Pensions, annuities, and certain IRA withdrawals are taxable and must be reported on your New Jersey resident income tax return. However, the taxable amount you show on your State return may differ from the amount that is taxable for Federal income tax purposes. This is because you may have to calculate the taxable amount for your New Jersey return differently than you do for your Federal return.
Pension, annuity, and IRA income received by a nonresident is not subject to New Jersey income tax.
Taxable pensions include all state and local government, teachers', and Federal pensions, as well as employee pensions and annuities from the private sector and Keogh plans. Amounts received as "early retirement benefits" are also taxable.

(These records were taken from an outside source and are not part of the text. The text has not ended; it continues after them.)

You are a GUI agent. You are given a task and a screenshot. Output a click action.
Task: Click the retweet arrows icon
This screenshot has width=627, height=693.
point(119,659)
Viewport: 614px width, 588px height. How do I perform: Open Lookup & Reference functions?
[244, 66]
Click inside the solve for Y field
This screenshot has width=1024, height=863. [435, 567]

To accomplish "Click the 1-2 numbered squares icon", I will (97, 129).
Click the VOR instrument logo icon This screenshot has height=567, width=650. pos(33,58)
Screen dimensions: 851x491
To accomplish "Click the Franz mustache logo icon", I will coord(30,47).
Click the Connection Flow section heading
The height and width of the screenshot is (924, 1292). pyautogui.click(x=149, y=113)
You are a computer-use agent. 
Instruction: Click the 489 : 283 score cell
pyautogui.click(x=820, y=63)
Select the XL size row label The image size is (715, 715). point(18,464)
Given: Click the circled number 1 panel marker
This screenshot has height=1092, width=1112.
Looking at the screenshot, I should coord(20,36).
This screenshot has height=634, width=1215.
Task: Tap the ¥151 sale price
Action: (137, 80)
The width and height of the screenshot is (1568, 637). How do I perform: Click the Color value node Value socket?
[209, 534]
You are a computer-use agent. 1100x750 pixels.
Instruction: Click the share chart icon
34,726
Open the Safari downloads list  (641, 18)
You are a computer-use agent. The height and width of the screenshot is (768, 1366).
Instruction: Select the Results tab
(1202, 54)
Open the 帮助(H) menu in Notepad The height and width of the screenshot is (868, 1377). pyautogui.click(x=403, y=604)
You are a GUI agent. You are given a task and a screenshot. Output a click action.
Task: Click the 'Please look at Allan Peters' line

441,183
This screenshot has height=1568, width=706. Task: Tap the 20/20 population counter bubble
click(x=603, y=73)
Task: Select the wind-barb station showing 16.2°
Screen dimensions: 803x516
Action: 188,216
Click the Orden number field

Social security and railroad retirement benefits, and benefits received as a result of permanent and total disability before age 65, are not taxable and should not be reported as pension income. However, if you retired before age 65 on a total and permanent disability pension, and you continue to receive pension payments after age 65, your disability pension is treated as ordinary pension income beginning the year you reach age 65.
If you are receiving a United States military pension or survivor's benefit payments, the military pension or survivor's benefit is exempt for New Jersey income tax purposes, regardless of your age or disability status. Military pensions are those resulting from service in the Army, Navy, Air Force, Marine Corps, or Coast Guard. This exemption does not apply to civil service pensions or annuities, even if the pension or annuity is based on credit for military service. Most military pensions and survivor's benefit payments are received from the US Defense Finance and Accounting Service while a civil service annuity is received through the US Office of Personnel Management.
Retirement plans (pension, annuities, IRAs) fall into two categories, noncontributory and contributory.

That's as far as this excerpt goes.